____ Material for the task

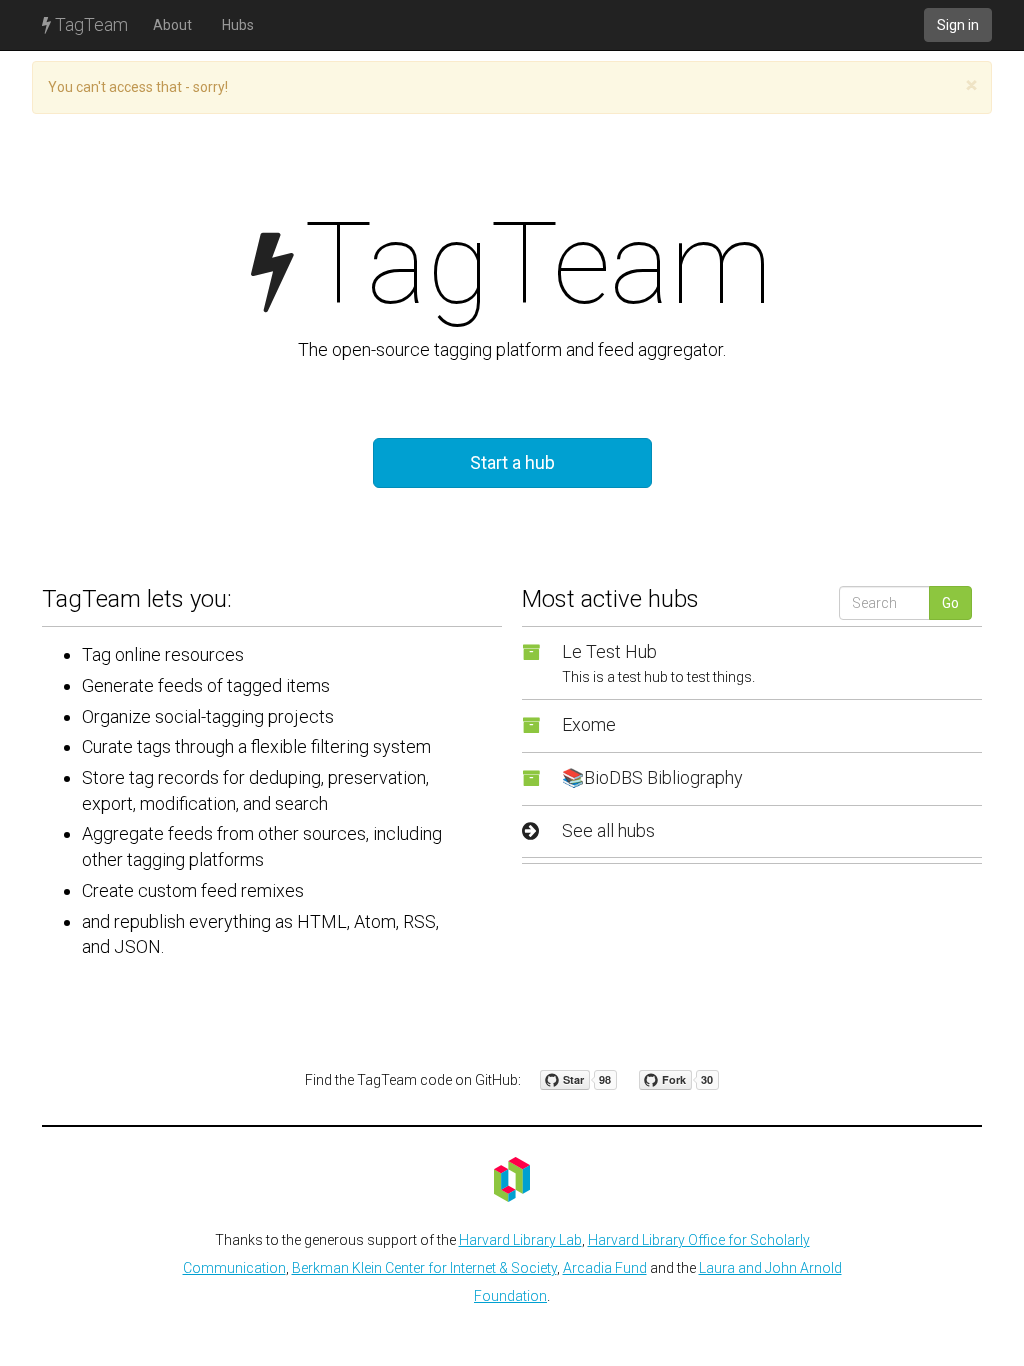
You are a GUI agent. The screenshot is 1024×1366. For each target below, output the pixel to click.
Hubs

________
____ Material for the task

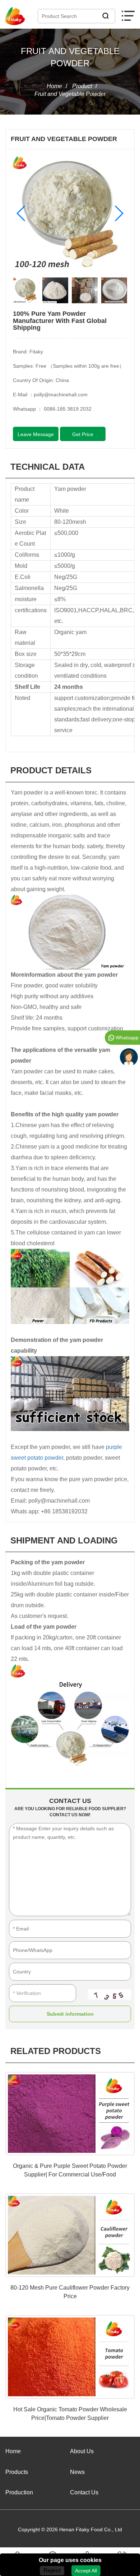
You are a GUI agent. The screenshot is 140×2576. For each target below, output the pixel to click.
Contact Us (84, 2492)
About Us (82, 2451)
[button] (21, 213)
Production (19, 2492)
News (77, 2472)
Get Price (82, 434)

________

Provide solely the number of lines in the data that include the word "screenshot".

2